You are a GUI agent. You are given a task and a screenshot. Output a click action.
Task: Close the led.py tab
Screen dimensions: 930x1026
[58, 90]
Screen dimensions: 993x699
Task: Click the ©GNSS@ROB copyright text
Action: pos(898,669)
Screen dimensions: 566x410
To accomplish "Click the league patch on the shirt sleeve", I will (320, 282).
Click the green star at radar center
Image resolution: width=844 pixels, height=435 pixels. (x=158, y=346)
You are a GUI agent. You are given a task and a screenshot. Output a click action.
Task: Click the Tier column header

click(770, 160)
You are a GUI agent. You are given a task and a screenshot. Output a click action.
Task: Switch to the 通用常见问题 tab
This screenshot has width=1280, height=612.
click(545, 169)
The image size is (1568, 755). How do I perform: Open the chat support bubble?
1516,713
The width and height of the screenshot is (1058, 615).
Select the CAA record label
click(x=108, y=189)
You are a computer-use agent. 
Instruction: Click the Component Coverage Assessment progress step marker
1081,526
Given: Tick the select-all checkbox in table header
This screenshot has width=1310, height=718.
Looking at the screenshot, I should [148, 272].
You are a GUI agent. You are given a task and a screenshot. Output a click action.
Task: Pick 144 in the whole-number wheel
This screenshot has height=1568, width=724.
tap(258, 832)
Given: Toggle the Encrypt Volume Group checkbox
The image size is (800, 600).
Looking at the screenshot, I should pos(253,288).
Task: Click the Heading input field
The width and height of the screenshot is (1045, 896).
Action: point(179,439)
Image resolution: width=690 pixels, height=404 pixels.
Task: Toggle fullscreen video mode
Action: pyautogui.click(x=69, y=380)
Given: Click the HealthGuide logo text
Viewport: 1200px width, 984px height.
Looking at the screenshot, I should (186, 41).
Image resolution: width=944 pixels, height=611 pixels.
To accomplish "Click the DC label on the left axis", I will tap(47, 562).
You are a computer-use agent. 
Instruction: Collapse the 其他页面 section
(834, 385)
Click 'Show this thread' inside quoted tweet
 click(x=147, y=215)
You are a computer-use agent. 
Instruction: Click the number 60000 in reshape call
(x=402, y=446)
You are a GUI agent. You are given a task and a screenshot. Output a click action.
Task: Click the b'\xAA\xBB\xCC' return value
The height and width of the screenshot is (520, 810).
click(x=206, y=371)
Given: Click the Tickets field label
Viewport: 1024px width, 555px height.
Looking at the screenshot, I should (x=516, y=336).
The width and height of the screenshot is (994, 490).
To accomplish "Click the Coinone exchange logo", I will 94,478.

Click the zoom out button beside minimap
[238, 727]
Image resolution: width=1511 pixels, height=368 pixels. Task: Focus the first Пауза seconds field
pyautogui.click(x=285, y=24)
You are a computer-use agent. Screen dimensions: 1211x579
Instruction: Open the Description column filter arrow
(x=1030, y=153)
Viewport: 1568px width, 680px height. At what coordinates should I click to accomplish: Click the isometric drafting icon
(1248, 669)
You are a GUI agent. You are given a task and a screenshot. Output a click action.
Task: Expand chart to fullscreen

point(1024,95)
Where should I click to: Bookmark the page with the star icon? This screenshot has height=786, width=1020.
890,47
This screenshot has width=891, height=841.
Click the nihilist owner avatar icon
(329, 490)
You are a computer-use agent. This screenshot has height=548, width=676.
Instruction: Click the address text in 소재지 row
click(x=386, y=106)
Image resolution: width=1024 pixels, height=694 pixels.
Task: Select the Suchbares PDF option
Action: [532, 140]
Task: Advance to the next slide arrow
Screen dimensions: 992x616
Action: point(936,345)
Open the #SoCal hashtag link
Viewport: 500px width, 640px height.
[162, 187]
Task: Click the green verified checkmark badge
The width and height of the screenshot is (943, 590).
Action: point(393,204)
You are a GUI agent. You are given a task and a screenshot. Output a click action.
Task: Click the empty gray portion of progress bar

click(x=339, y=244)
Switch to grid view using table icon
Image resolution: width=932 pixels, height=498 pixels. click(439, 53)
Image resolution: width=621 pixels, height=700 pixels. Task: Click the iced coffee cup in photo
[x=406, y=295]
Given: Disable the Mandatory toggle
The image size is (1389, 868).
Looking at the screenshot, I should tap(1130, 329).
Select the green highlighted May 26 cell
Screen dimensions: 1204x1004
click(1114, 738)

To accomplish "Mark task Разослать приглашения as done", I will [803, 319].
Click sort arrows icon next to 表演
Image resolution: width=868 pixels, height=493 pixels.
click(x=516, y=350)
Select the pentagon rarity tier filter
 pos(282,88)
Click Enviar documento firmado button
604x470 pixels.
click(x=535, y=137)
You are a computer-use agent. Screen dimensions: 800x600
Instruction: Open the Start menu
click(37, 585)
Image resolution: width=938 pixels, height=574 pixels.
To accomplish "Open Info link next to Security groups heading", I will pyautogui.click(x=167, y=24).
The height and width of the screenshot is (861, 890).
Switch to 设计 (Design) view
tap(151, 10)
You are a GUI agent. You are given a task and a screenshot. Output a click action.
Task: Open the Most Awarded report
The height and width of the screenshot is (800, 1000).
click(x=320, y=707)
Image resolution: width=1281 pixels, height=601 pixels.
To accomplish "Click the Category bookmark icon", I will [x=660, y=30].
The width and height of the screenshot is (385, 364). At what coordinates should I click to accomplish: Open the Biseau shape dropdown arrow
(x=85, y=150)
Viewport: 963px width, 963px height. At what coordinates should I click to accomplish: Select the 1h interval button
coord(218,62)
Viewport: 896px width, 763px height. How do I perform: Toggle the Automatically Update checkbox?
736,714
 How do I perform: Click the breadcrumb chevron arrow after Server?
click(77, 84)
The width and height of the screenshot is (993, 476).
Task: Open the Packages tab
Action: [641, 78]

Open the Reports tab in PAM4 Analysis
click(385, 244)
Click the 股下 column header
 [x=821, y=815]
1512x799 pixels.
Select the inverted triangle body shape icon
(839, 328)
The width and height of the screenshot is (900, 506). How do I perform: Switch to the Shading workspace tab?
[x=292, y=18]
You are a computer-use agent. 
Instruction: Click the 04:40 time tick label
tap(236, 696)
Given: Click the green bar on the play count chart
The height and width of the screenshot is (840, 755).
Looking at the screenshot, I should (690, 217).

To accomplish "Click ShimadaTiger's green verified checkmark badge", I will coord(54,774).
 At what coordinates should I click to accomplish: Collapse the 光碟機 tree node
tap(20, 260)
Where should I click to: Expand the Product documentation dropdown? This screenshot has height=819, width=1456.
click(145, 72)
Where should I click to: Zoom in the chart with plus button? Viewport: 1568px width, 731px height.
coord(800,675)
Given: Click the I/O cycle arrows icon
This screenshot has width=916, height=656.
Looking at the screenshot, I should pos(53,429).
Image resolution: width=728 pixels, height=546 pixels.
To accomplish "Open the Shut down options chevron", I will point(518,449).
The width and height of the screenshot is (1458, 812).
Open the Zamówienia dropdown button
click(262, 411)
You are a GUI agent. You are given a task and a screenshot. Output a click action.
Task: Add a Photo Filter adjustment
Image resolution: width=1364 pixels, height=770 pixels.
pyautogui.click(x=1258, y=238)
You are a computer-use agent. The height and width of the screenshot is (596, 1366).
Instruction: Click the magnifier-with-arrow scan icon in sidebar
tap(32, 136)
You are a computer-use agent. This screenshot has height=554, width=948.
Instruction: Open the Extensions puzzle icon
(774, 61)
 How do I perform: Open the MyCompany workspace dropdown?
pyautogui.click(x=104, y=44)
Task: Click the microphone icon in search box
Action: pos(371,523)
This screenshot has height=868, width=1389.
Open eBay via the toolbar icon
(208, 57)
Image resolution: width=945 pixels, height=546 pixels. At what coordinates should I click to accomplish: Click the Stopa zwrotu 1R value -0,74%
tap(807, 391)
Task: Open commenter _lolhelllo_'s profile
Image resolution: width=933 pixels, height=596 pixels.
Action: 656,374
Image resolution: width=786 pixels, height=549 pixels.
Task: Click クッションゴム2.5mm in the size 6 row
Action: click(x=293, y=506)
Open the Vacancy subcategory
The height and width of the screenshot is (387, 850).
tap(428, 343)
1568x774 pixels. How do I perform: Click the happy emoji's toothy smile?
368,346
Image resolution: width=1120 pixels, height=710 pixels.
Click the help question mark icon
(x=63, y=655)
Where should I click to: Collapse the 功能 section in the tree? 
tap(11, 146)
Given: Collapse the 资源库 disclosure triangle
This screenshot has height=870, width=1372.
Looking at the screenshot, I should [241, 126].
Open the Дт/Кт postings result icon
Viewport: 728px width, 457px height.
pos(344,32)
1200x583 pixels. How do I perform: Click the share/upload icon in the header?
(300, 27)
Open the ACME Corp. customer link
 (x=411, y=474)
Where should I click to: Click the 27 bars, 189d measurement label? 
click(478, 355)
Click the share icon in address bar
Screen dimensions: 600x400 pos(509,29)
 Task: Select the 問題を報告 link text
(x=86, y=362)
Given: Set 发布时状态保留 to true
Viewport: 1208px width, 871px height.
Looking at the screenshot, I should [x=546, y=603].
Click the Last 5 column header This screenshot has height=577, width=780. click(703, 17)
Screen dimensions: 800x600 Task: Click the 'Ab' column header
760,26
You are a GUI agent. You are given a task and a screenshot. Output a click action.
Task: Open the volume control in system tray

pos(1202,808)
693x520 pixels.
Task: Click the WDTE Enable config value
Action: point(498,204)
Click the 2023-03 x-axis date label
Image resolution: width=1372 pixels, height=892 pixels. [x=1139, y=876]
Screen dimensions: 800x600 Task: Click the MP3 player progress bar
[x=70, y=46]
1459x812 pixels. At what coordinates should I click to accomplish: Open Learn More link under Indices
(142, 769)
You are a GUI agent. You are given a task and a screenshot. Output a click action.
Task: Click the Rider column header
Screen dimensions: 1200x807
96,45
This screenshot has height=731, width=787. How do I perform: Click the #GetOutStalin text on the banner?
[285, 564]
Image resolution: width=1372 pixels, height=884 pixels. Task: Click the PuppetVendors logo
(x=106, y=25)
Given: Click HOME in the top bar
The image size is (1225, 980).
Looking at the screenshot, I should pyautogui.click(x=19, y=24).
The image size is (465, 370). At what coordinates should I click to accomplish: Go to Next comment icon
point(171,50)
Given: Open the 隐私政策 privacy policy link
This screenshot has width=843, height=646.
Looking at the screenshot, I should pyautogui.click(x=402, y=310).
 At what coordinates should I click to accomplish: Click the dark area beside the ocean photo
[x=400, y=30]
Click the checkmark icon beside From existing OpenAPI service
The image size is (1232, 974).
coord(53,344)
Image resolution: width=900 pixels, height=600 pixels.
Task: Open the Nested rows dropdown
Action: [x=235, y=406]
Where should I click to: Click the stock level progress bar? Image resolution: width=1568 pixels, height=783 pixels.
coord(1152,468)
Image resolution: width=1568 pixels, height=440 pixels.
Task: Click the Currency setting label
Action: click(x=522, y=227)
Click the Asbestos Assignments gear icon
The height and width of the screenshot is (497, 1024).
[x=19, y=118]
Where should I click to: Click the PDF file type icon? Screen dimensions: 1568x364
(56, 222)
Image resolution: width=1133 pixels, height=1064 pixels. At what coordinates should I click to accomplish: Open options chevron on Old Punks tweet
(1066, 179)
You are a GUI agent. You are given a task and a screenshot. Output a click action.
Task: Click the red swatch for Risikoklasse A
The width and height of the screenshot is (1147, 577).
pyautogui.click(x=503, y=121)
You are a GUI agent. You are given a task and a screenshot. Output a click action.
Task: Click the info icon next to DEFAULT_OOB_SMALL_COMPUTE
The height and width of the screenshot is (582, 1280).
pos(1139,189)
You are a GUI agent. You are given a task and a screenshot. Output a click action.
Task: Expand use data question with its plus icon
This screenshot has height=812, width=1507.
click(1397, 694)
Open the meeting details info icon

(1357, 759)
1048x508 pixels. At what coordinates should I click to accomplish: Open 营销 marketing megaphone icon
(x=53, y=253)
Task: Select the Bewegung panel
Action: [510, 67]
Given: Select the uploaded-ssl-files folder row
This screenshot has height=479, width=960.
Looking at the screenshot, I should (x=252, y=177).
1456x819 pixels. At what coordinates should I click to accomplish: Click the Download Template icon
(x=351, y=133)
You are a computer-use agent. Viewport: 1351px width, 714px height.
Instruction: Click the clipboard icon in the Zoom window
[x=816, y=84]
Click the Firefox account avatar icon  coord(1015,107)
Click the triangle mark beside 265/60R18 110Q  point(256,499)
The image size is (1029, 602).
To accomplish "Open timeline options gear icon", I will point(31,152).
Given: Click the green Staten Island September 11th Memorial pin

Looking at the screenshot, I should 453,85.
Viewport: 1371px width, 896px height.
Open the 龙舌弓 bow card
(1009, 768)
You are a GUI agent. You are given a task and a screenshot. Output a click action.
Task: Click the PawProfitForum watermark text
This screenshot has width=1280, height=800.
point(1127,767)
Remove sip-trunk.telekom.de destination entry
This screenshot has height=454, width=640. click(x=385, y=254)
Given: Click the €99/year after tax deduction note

> [What you are asked to do]: All lines in the data above from the one with "Task: Click the green" through the one with "Given: Disable the Mandatory toggle" must be repeated exactly, and no others.

> [Final answer]:
Task: Click the green verified checkmark badge
The width and height of the screenshot is (943, 590).
Action: point(393,204)
You are a GUI agent. You are given a task and a screenshot. Output a click action.
Task: Click the empty gray portion of progress bar

click(x=339, y=244)
Switch to grid view using table icon
Image resolution: width=932 pixels, height=498 pixels. click(439, 53)
Image resolution: width=621 pixels, height=700 pixels. Task: Click the iced coffee cup in photo
[x=406, y=295]
Given: Disable the Mandatory toggle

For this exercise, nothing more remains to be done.